When a picture appears among the records, leave it out, and copy all else exactly.

Source data
%%
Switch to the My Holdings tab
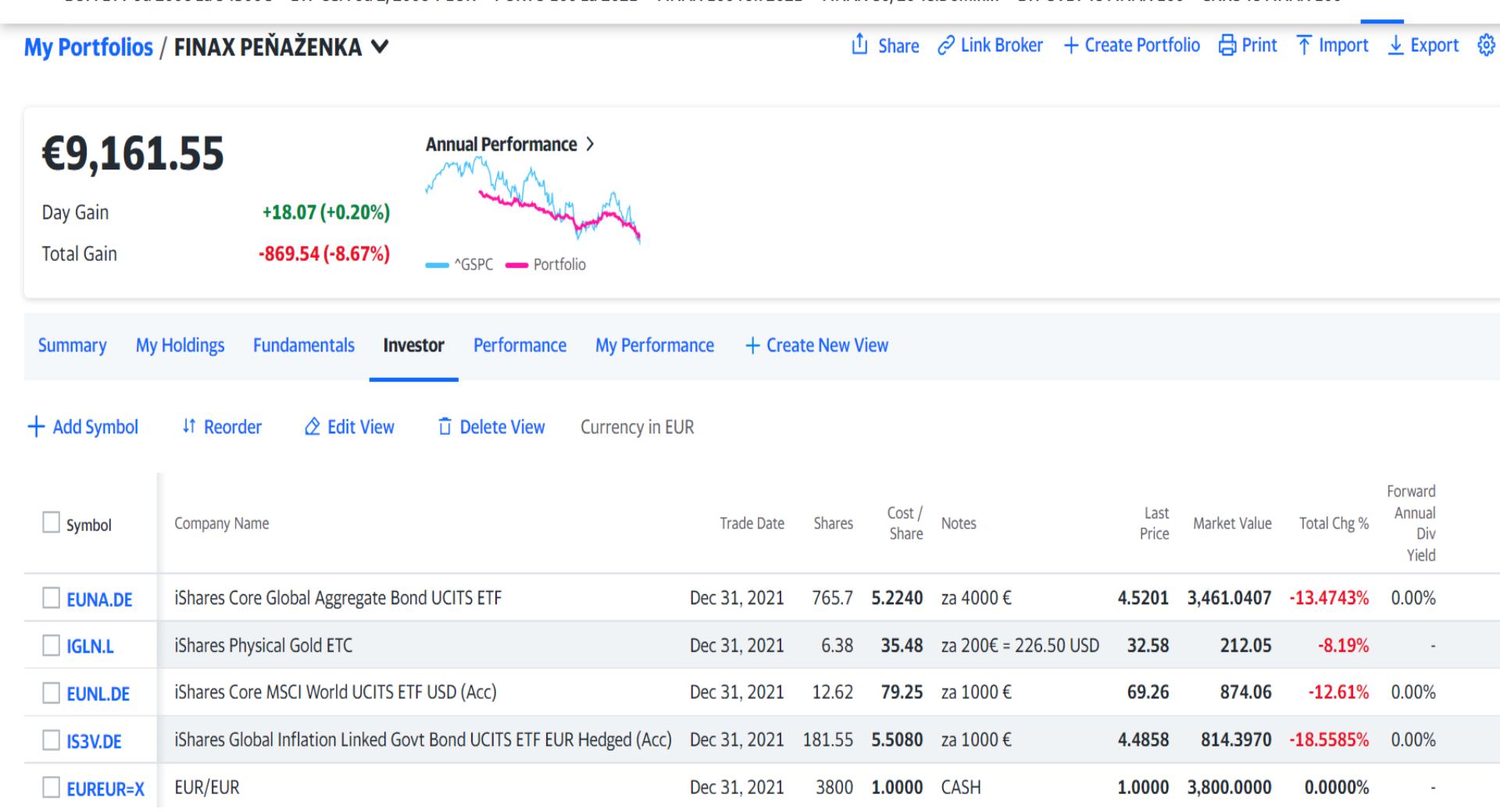 click(180, 345)
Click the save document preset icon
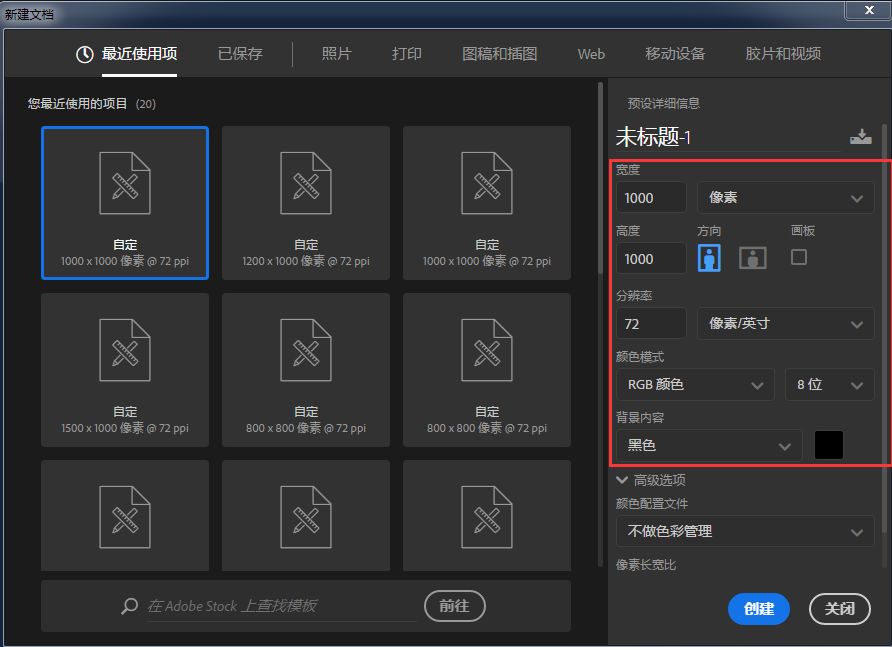Viewport: 892px width, 647px height. point(861,136)
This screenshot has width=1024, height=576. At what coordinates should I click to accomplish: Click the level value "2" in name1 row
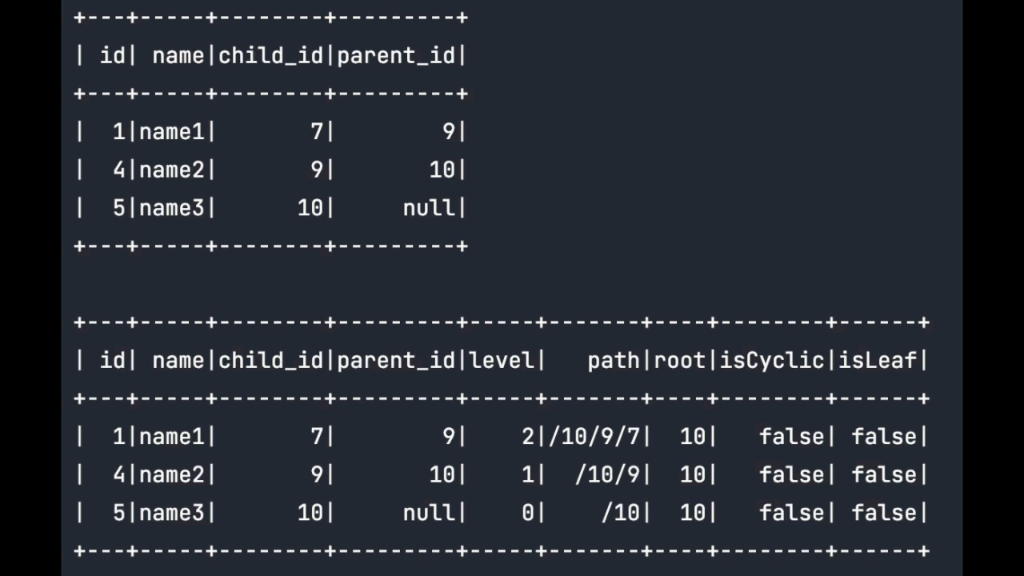click(x=527, y=436)
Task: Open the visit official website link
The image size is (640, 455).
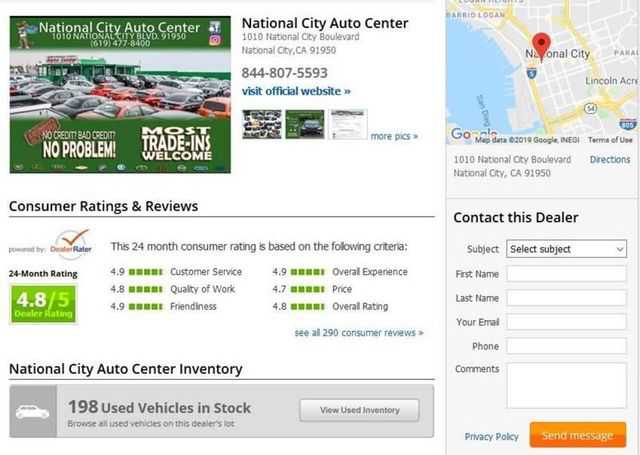Action: 296,91
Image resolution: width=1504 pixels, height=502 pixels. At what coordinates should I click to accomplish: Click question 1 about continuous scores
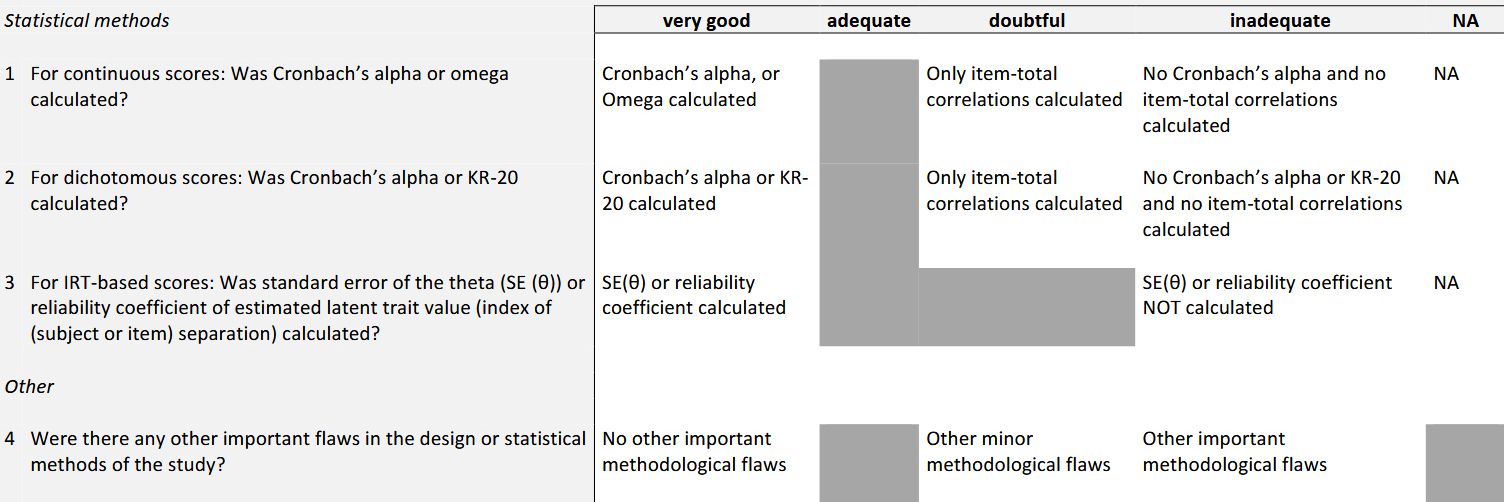[x=270, y=86]
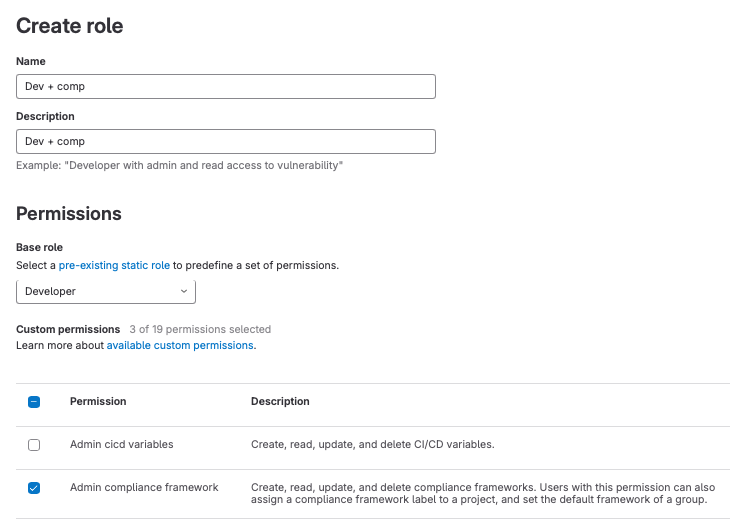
%%
ANSWER TO THE EXERCISE
Switch to the My Holdings tab
 click(180, 345)
Click the save document preset icon
Viewport: 892px width, 647px height. point(861,136)
This screenshot has width=1024, height=576. At what coordinates should I click to accomplish: Click the level value "2" in name1 row
click(x=527, y=436)
Task: Open the visit official website link
The image size is (640, 455).
Action: 296,91
Image resolution: width=1504 pixels, height=502 pixels. At what coordinates should I click to accomplish: Click question 1 about continuous scores
[x=270, y=86]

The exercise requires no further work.